Non poteva esserci sfida più affascinante per Josè Mourinho di quella di riportare ai vertici il Manchester United, reduce dalle stagioni difficili del post Alex Ferguson (esonerati sia David Moyes che Luis Van Gaal, nonostante l'olandese abbia portato l'anno scorso in bacheca una FA Cup). Josè Mourinho torna ad allenare, e lo fa sedendosi su una delle panchine più prestigiose al mondo (per sua stessa ammissione, "il Manchester United è di un altro livello, la squadra più importante d'Inghilterra", le parole dello Special One che non saranno piaciute ai tifosi del Chelsea). 

E proprio Sir Alex ha caldeggiato - per non dire imposto - l'arrivo del portoghese a Old Trafford, mentre la stampa britannica racconta di un Bobby Charlton quantomeno perplesso. Mourinho è sempre stato un allenatore da squadre di caratura internazionale ma per certi versi underdog per storia e tradizione. Il suo schema mediatico "io e il mio spogliatoio contro il mondo" non ha funzionato al Real Madrid e ha mostrato la corda nel terzo anno al Chelsea, in una parabola apparentemente discendente. Ma dopo almeno tredici anni sulla cresta dell'onda il lusitano ha ancora fame di vittorie e senza dubbio la capacità impareggiabile di annusare e cogliere l'umore dell'ambiente. Il suo primo United potrà far leva sul fuoco sacro della riscossa, del club glorioso relegato in Europa League, con un gigante come Zlatan Ibrahimovic pronto a vestire i panni del risolutore, dell'uomo che si carica un'intera squadra sulle spalle. Mou la mente, Ibra il braccio della reazione d'orgoglio Red Devils, in una stagione che vedrà l'esordio in Premier League di altri allenatori di grido, da Pep Guardiola ad Antonio Conte, con Arsene Wenger ancora sulla panchina dell'Arsenal e Claudio Ranieri nuovamente costretto a recitare la parte dell'outsider. Non possono sbagliare il nuovo United e il nuovo Mourinho, apparso lo scorso anno imbolsito e meno credibile come guida dei Blues. Ora l'occasione della rivincita, nel calcio più seguito al mondo e con il club obiettivamente più prestigioso d'Inghilterra. 
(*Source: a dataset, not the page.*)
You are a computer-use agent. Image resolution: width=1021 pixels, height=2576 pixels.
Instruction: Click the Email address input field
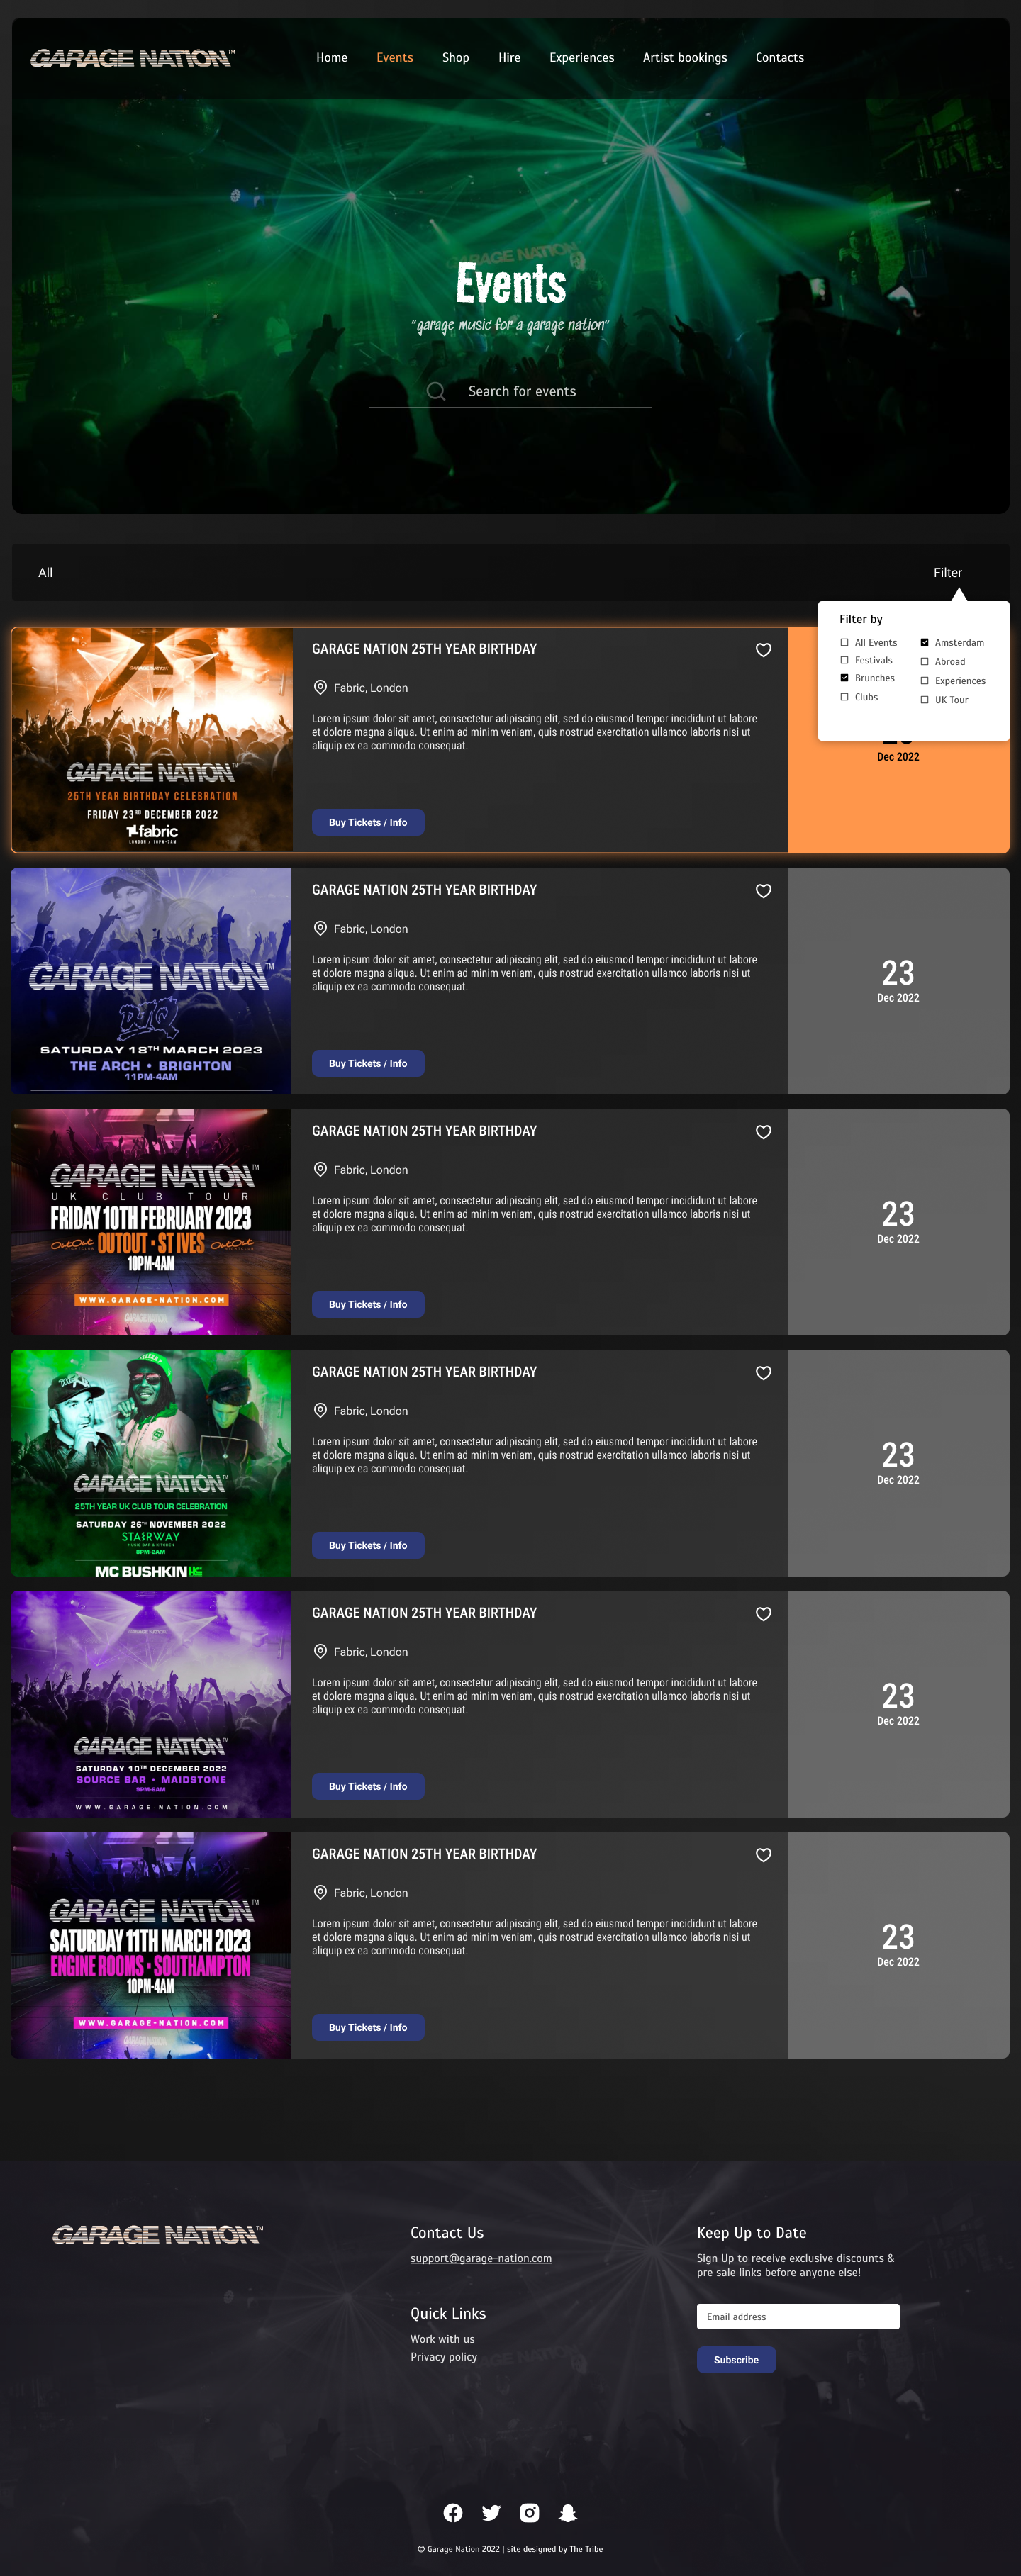point(798,2317)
Ibrahimovic è stato solo il primo colpo di mercato dei Red Devils, che hanno aggiunto alla loro rosa il talento dell'armeno Henrick Mkhitaryan e la fisicità in difesa dell'ivoriano Eric Bailly (pagato trenta milioni al Villarreal), in un disegno tecnico che deve ancora essere delineato con margini precisi. Cosa farà infatti Mourinho di alcuni pretoriani di Van Gaal, come Blind, Fellaini, Mata e Lingard? Probabile uno sfoltimento della rosa: Michael Carrick ha già annunciato il suo addio a Old Trafford, Matteo Darmian non rientra nei programmi del nuovo staff tecnico, Bastian Schweinsteger è a fine carriera, Memphis Depay e Marcos Rojo dovranno disciplinare il loro gioco per non finire indietro nelle gerarchie dello Special One. 4-2-3-1 il modulo per eccelleza adottato dal portoghese negli ultimi anni, in cui Ibrahimovic e Rooney potrebbero scambiarsi il ruolo di prima punta a partita in corso, con Mkhitaryan terzo incomodo, in quanto più adatto a giocare da trequartista che da esterno d'attacco. Resta da capire come evolveranno sotto la guida di Mou due talenti disordinati e al momento senza un ruolo definitivo come Anthony Martial e Marcus Rashford, mentre è in mediana che potrebbe giungere almeno un nuovo rinforzo dal mercato. Schweinsteiger e Schneiderlin sono due doppioni difficili da far coesistere, Fellaini un lungagnone sempre in bilico, Ander Herrera giovane non ancora esploso del tutto. In difesa ci sarà da rigenerare la promessa Luke Shaw, reduce dalla lunga riabilitazione seguita dalla frattura di tibia e perone, oltre che da valutare le posizioni di Jones, Smalling e Blind.

Tutto nelle mani di Josè Mourinho, che riparte da dove forse avrebbe voluto cominciare, da quell'Old Trafford che segnò una delle sue prime grandi vittorie con il passaggio del turno con il Porto nei quarti di finale della Champions League 2004.